The Star Army Wiki said:
Star Army® is a creative community of role-players, writers, and sci-fi fans that have been world-building our own unique setting since 2002.

There are a lot of ways to create a setting and build fictional worlds. The wiki's 13,000+ articles and this forum's 365,000+ posts are a magnificent testament to that. Our "role-players, writers, and sci-fi fans" make the great SARPiverse and its content possible and, whether prolific contributors or occasional enjoyers, all do it in our own unique way.

There's a spectrum of extremes between roleplaying and writing that everyone falls into. "Spontaneous or planned RP?" is a preference we're all asked to tell upon an (optional) introduction. Some players enjoy telling stories of great heroes and others enjoy the simple pleasures of an everyman. And when it comes to the wiki, some writers are all about managing fleets and making spreadsheets while others create beefy tech articles to give rich detail to even the smallest bolt on a starship — and then others still find satisfaction in archiving what's already been written here on the forum and are great interpretative custodians of the lore.

So, as the title says, what is your favorite way to build a sci-fi setting? Specifically this sci-fi setting, the Star Army Roleplay Universe? This question isn't because of anything needing to be reconciled or changed, nor is it a suggestion that things should lean more in one direction or another. There's no poll or up/downvotes here. Because the site's Staff has made it clear in Star Army's two-plus decades that all sorts of worldbuilding is welcome on Star Army. But rather, it's a question worth being asked so that everyone has the opportunity share what has worked for them because perhaps outlining your ideal method somewhere out-of-character will inspire good works in others so that the setting can continue to grow for 20 more years.

+++⭐🌟⭐+++​

As for me, I find myself at a mid-point between adversarial roleplay against a GM and pure writing. Which is to say that I like a thread or plot arc to be planned out with major beats and moments agreed upon in advance while the journey to those moments is a collaborative writing experience between all involved. And I enjoy writing larger-than-life heroes, be they starship royalty or unknown shadow warriors, because even the hardest sci-fi has room for such characters (just like how many such exceptional individuals can be seen throughout real life history). Beyond that, it's important for me to be immersed in a plot. It can be hard to keep focused when I'm not typing about someone with a whole wealth of life behind them, either roleplayed over the years or just some simple pre-RP notes. Whether a plot I'm participating in leans toward hard or soft sci-fi doesn't particularly matter to me because references to technology serve the story rather than define it.

- [Challenges]:
• 1. According to the Star Army forum post, since what year has the community been building its setting?
• 2. Put this sentence from the Star Army forum post into Spanish: "There's no poll or up/downvotes here."
The lines after this are not needed for anything here.

- [Data block]:
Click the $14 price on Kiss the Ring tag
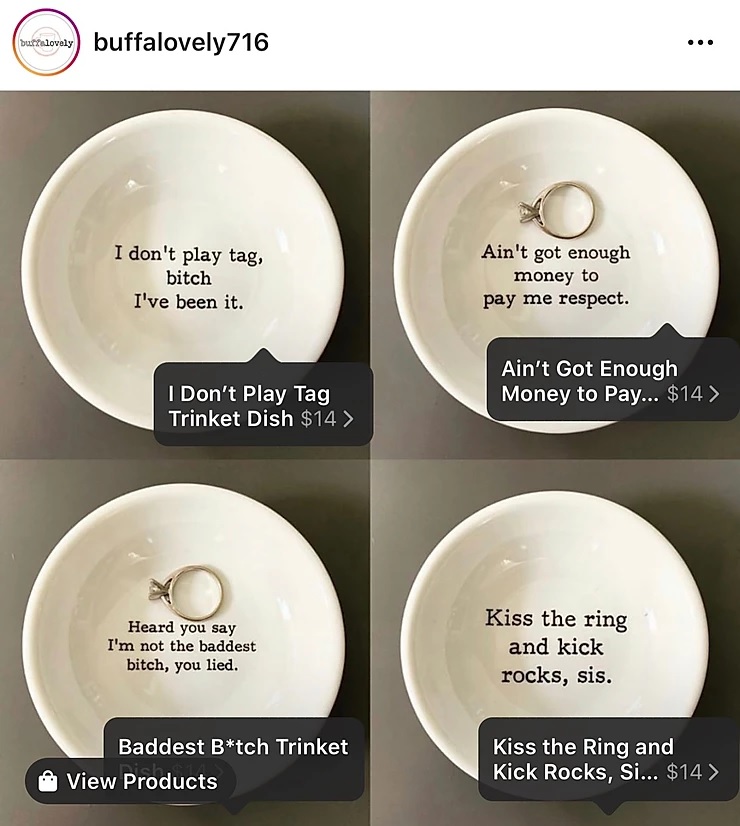740x826 pixels. [x=684, y=772]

- [In response]:
• 1. Since 2002.

• 2. Aquí no hay encuesta ni votos a favor o en contra.